How cardiac ICU patient composition is changing over time

August 14, 2017

How cardiac ICU patient composition is changing over time

U-M Health Lab

The cardiac intensive care unit is no longer only a place for patients recovering from heart attacks, like the coronary care units of decades past. A new University of Michigan study finds slightly more than half of heart patients are admitted to the CICU for noncardiac conditions, such as sepsis or renal failure, rather than for a heart condition.

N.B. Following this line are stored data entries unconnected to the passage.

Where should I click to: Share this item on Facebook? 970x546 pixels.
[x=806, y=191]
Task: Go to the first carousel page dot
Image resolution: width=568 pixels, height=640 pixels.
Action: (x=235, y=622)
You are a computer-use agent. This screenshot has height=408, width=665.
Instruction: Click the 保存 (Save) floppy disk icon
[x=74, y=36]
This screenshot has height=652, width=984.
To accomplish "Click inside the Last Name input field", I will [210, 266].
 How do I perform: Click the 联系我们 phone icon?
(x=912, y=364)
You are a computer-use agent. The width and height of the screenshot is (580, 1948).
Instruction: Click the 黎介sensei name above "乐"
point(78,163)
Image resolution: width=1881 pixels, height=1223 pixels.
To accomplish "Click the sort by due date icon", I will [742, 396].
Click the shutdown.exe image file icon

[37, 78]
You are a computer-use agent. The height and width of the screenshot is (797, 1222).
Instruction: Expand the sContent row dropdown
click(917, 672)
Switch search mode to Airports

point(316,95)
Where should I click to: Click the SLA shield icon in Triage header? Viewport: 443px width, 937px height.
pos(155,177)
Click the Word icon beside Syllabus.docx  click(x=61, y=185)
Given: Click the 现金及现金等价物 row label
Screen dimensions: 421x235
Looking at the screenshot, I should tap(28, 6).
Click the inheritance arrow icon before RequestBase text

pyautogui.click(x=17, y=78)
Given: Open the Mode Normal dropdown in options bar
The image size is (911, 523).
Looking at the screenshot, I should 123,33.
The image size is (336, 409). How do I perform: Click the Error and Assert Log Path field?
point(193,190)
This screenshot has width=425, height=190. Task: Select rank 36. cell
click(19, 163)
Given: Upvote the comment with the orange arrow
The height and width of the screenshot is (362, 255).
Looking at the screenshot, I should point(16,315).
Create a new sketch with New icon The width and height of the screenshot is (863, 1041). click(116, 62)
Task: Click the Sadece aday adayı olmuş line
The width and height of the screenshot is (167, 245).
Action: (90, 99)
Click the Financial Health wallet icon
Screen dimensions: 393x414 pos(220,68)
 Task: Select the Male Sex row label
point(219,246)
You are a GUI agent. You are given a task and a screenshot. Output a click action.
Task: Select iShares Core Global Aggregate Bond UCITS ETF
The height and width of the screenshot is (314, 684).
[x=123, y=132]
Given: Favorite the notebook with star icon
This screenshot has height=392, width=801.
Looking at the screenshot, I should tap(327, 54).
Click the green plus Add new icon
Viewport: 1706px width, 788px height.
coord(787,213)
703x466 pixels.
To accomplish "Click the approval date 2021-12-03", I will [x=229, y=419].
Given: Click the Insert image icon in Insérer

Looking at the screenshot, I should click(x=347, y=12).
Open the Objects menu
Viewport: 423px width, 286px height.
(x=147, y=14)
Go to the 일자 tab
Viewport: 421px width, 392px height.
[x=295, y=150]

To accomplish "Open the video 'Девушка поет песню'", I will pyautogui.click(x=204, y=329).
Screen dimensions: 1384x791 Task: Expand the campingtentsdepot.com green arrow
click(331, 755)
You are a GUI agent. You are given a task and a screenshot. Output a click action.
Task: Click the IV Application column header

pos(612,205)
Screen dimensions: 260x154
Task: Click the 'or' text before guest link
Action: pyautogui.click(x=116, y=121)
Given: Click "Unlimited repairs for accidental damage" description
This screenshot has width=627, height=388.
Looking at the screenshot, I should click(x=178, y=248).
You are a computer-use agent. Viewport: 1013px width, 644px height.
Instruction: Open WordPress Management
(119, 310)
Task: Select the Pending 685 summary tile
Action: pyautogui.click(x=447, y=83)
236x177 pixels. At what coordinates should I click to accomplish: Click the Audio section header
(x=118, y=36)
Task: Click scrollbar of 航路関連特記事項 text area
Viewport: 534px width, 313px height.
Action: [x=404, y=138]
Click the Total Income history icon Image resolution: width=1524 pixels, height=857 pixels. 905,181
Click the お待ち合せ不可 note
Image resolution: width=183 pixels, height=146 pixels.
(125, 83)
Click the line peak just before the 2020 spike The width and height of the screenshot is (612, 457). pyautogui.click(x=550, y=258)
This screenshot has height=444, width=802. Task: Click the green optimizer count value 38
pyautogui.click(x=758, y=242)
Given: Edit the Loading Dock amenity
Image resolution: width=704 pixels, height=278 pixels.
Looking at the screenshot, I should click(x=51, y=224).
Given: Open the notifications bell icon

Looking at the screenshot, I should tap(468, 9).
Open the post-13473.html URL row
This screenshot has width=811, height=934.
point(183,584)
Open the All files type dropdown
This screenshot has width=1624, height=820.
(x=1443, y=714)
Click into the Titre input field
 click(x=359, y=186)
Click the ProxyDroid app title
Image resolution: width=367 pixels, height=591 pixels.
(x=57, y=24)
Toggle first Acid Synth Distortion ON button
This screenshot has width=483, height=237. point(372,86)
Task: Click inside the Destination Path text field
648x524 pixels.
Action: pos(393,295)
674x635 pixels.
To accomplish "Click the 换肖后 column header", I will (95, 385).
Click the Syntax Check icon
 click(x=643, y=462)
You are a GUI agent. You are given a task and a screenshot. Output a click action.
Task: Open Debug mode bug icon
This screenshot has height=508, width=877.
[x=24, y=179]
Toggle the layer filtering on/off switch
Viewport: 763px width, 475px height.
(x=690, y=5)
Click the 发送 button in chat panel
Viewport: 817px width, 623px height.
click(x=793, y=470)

“It’s an opportunity for providers to assess training and staffing models,” says lead author Shashank S. Sinha, M.D., M.Sc., an advanced heart failure and cardiac transplantation fellow at U-M’s Frankel Cardiovascular Center. The study was recently published in Circulation: Cardiovascular Quality and Outcomes.

“In order to get admitted to a CICU, you either have a primary cardiac condition – such as a heart attack or heart failure – or you have a sick heart from a prior event and now are admitted with a primary noncardiac condition – such as sepsis or lung or kidney failure,” Sinha says. “We found a remarkable rise in primary noncardiac conditions associated with a rise in secondary cardiac comorbidities. This suggests patients with sick hearts from prior disease are now getting admitted to CICUs with conditions that anyone can get.”

Sinha says this is the first data on numbers, types and outcomes of elderly CICU patients across the U.S., although others have reported similar findings at single academic centers.

“It’s useful to understand what types of patients are now getting admitted to the ICU to ensure that all staff, from nurses to respiratory support to physicians, are appropriately trained to manage them,” says co-author and IHPI member Michael Sjoding, M.D., M.Sc., an assistant professor of internal medicine and pulmonologist at Michigan Medicine.

Researchers say the future critical care cardiology workforce could be different in many ways, including training cardiologists to develop additional expertise in critical care or bringing in intensivists to co-manage those patients with noncardiac conditions such as infectious diseases or respiratory failure.